While the wrecker operators were finishing setting chains and chokers, Kim looked over my trailer and asked me questions about my setup. He pointed out the danger in the looped chain on the rear of the excavator. He said that even if I had that crushing tight, the machine could still slip sideways within it. Once a thirty-two thousand pound machine starts to slip, there is no stopping it, especially when traveling through a corner that is sloped to the outside. Then he showed me his system. “I never use less than a half-inch chain,” he said. “It might sound like overkill but these can be life and death situations.”

When he stated it like that, it made perfectly good sense. When we considered the weight of the machine, the capacity of the four points of three-eighths transport chain did exceed the weight of the machine but not by much. However, when you consider your chain and binder setup, you must consider all components when rating your system. Even though I used grade-seventy chain (transport) my binders were only rated the equivalent of grade-forty. That was a blow. I had not even thought of that.

Kim told me all chains should be as short as possible to eliminate loose links and have less chance of week links. I had seen haulers use less chain than I did and it always seemed dangerous to me. But he explained that all chains should have short throws and should be at a forty-five degree angle from the points of connection, both longitudinally and laterally. This made sense: The chains should hook on the tracks and pull in opposite directions while extending away from the machine in a compound forty-five degree angle.

Because the rear of the machine would back all the way to the front of the trailer, that would pose another problem. How do you get a forty-five degree angle when the hooks are eighteen inches toward the opposite end of the machine, or short of the front of the trailer? It was because of the setup of the trailer that we would loop a chain over the tracks and put pressure on the machine between these two hooks. After looking the problem over, Kim suggested that I grab the frame, the I-beam, through the triangle of the tongue area of the trailer. This would give a forty-five degree pull toward the middle of the width of the trailer, though it would give only about a thirty degree pull away from the machine. Not the best, but good and much better than our previous setup.

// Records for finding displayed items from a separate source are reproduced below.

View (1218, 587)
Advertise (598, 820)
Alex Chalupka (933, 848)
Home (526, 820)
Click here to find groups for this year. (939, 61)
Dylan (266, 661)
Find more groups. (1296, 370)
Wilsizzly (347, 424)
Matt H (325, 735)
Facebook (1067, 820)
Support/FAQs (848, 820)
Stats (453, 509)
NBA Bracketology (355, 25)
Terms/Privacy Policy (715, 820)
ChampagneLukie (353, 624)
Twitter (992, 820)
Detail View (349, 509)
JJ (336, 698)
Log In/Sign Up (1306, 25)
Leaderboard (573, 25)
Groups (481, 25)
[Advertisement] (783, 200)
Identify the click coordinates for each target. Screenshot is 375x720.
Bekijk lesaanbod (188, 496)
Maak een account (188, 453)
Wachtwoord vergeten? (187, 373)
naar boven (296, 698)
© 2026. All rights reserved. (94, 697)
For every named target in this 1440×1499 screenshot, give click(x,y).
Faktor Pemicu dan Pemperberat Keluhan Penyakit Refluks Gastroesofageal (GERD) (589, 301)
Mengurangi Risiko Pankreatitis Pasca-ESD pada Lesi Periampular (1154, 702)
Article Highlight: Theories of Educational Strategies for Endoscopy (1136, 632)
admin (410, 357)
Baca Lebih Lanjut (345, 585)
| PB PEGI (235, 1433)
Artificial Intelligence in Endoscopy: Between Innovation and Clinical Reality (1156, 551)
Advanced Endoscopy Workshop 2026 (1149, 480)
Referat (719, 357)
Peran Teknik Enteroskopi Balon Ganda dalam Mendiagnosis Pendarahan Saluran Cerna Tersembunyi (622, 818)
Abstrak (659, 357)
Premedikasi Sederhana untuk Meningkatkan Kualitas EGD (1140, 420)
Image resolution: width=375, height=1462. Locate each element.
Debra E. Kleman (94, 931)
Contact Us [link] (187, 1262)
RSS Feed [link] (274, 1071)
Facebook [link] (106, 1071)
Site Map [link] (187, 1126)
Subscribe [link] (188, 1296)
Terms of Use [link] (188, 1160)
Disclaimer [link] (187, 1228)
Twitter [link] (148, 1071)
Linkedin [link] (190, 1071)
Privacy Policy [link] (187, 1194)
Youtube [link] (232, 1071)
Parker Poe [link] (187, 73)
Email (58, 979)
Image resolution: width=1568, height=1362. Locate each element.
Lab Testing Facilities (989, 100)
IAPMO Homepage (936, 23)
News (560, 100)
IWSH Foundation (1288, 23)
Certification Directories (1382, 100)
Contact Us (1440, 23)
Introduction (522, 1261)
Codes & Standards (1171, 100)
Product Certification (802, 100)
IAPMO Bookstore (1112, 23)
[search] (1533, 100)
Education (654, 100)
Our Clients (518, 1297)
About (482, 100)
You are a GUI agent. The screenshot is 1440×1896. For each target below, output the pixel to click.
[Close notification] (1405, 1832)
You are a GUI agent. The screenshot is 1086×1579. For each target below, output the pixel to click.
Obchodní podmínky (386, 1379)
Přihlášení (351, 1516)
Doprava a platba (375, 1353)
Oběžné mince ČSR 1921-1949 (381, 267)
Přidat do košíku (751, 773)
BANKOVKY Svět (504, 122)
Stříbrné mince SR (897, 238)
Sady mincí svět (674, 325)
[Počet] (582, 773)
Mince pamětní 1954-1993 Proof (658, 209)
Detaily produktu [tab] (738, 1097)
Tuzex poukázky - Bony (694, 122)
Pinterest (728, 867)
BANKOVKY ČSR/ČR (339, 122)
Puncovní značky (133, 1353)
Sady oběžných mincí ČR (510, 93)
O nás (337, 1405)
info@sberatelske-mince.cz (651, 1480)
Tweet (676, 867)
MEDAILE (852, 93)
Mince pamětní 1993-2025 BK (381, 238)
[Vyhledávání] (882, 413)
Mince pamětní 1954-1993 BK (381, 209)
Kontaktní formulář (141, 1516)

When connecting to the frame in the tongue area, we are not grabbing the top of the I beam where the cross member welds together. Instead, we welded a half-round pipe at the crotch, or intersection, of the two beams, from the top of the I-beam to the bottom to protect our chain. Now we wrap the chain through the crotch and hook the bottom, outside of the I-beam with a grab hook.

We replaced the four bolt pintle hitch on the dump truck with a six bolt unit. This gives a higher tongue weight, even though the four bolt was more than adequate. However, the six bolt hitch has a higher breakout rating and that might have prevented the trailer from completely turning over.

I don’t lose a lot of sleep over business problems. God said that everything works together for good (Rom 8:28) and I rest upon His promises even if I can’t see the outcome or understand it. Nonetheless, I do try to analyze my mistakes so I can learn from them. In my mind, I have gone over and over my operations before the accident. Did I double check my chains? Did I look for kinks or twists? Did I check my binders? Were the tracks sitting upon a rock? You know, I cannot tell you with all certainty because I think I checked and double-checked and obviously something broke loose. But I have good confidence in the future because I have a sound strategy for my chains and real-life reasons to check, double check and triple check my chains.

Here is a view of beefed up trailer loops. You can see we got our equipment fixed up well thanks to the crew at Ross Point Truck Repair in Post Falls, ID (the truck was not damaged). And you got to admit, that is one beautiful purple Peterbilt! — and yeah, that’s a flying pig on the hood!